Extracted data:
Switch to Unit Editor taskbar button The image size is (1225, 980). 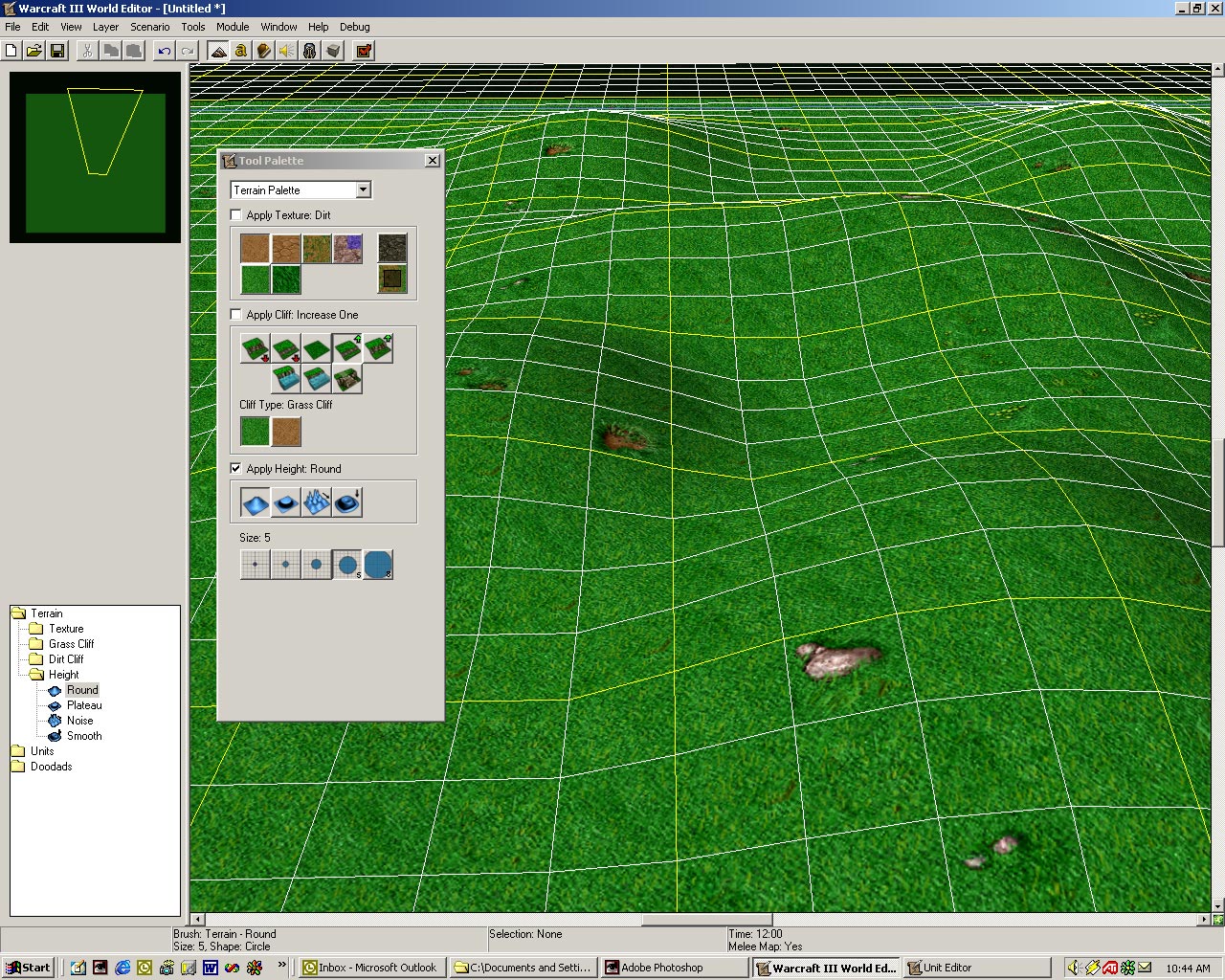[x=976, y=968]
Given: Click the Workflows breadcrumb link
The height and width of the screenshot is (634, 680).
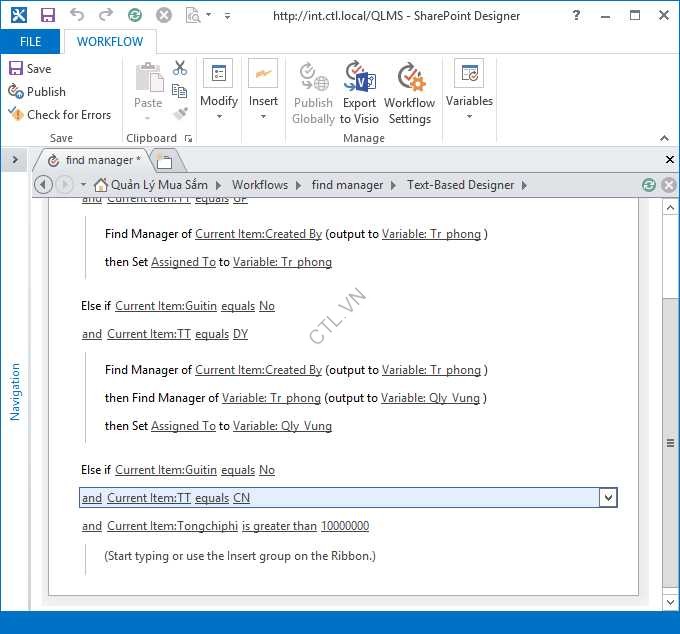Looking at the screenshot, I should pos(260,185).
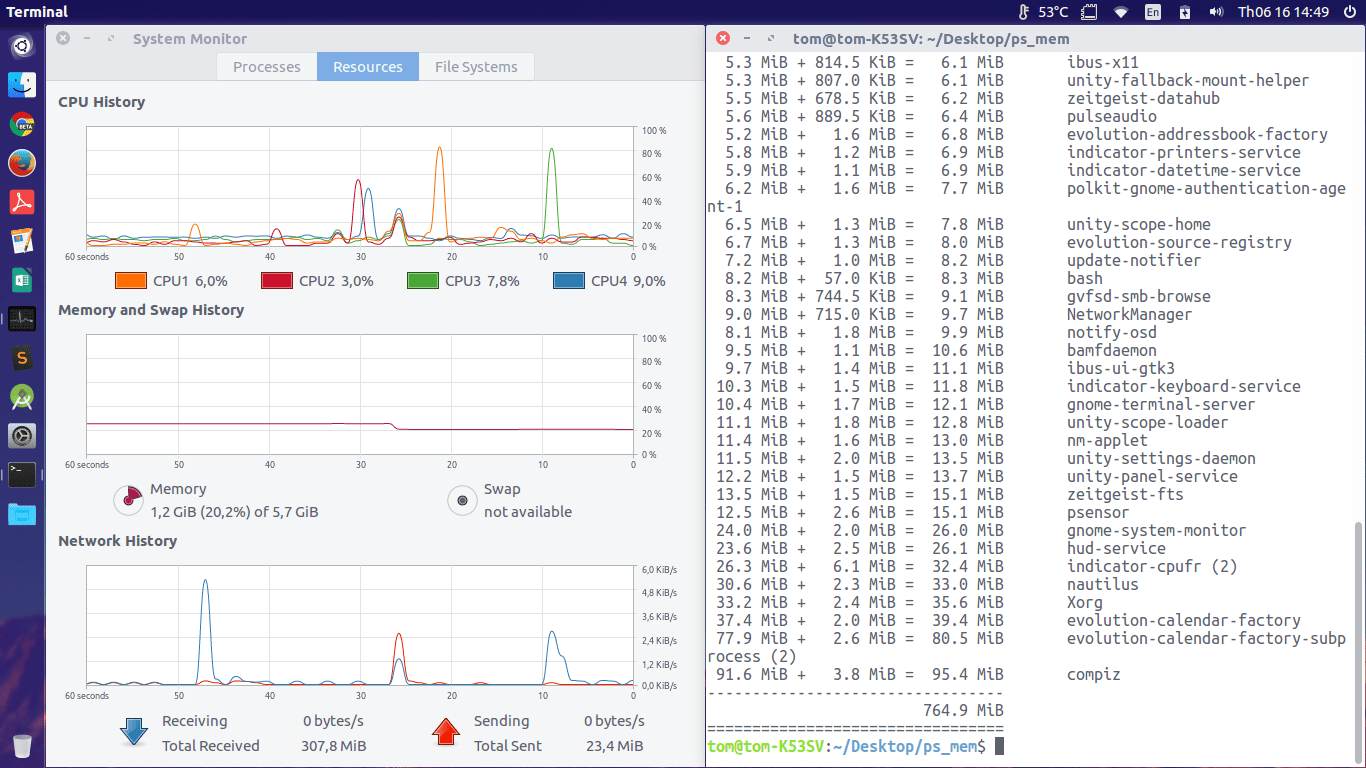
Task: Click the Memory pie chart color button
Action: coord(128,500)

Exercise objective:
Repeat verbatim the lines from the one with "Given: Click the Workflows breadcrumb link" through the end of the listing above. Include both ends, add nothing, and exclude the pictures.

Result of the task:
Given: Click the Workflows breadcrumb link
The height and width of the screenshot is (634, 680).
Looking at the screenshot, I should pos(260,185).
Task: Click the Memory pie chart color button
Action: coord(128,500)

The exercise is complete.